The existence of humans doesn't "prove" evolution, any more than the existence of E. coli bacteria "disproves" evolution. That's not how evolution works — evolution doesn't care what form the survivors take.

Do you really think that, because we can think about science and evolution, build hospitals and invent antibiotics, that this halts evolution or brings it under our control? These activities only change the forces at work in evolution, they don't contradict it.
What the hell... why do we still wear clothes in the summer, then? Why do we still write books and music? Why am I still typing here? No, my friend - what's going on nowadays is not evolution. On the contrary, what you see around you is definitely evolution. If that were not the case, the discovery of antibiotics might have cured tuberculosis and Staphylococcus Aureus (to name just two) — but this didn't happen, indeed those species (and many others) adapted to antibiotics and are now a bigger threat than they were before. That's evolution at work.

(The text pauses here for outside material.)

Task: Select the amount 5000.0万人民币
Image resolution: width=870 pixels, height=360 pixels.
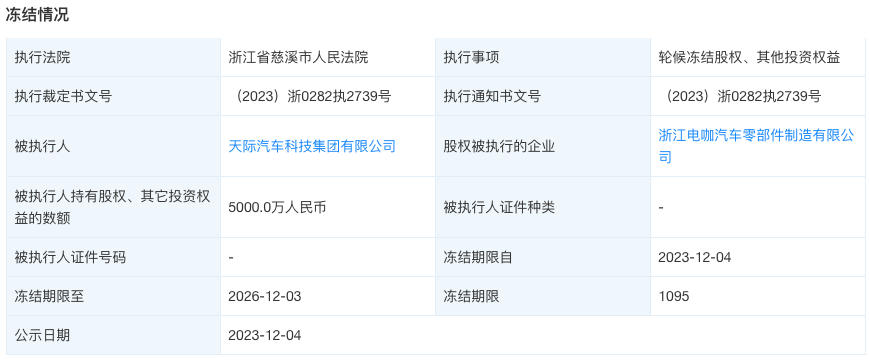Action: tap(277, 207)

Evolutionary adaptation to the changing circumstances of everyday life is not a new idea — "Success in warfare is gained by carefully accommodating ourselves to the enemy’s purpose." Sun Tzu, The Art of War, Ch. XI.
As for artificial intelligence, that's simple: artificial as in "not of living nature". No, that's not the current meaning of the term: "Artificial intelligence (AI) is the intelligence of machines and the branch of computer science that aims to create it."

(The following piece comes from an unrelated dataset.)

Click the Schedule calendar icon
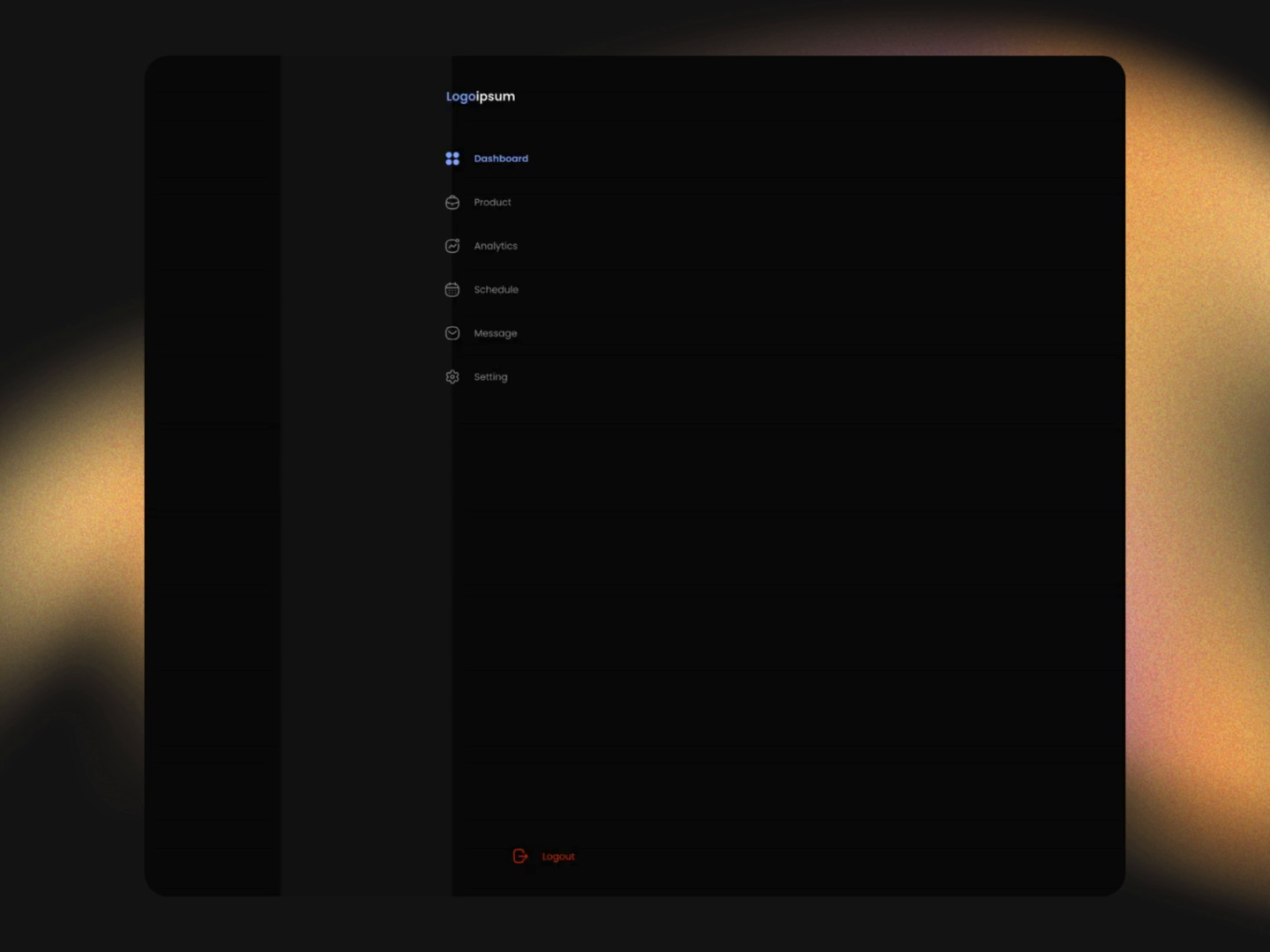The width and height of the screenshot is (1270, 952). [452, 289]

There's nothing in the definition about nature or living things. We could in principle build computers using living cells (some researchers are trying), and they would exhibit "artificial intelligence."
No twisting of the initial meaning. I just gave you the untwisted original meaning. You may not have known it until just now. As in Sonny from "I, robot", if you please. I love that film — I personally think it's one of the better modern sci-fi films. But it doesn't support your idea about artificial intelligence — "Sonny" could just as well have been crafted out of biological materials.

With all respect, I think you're suffering from some misconceptions about evolution — and about artificial intelligence.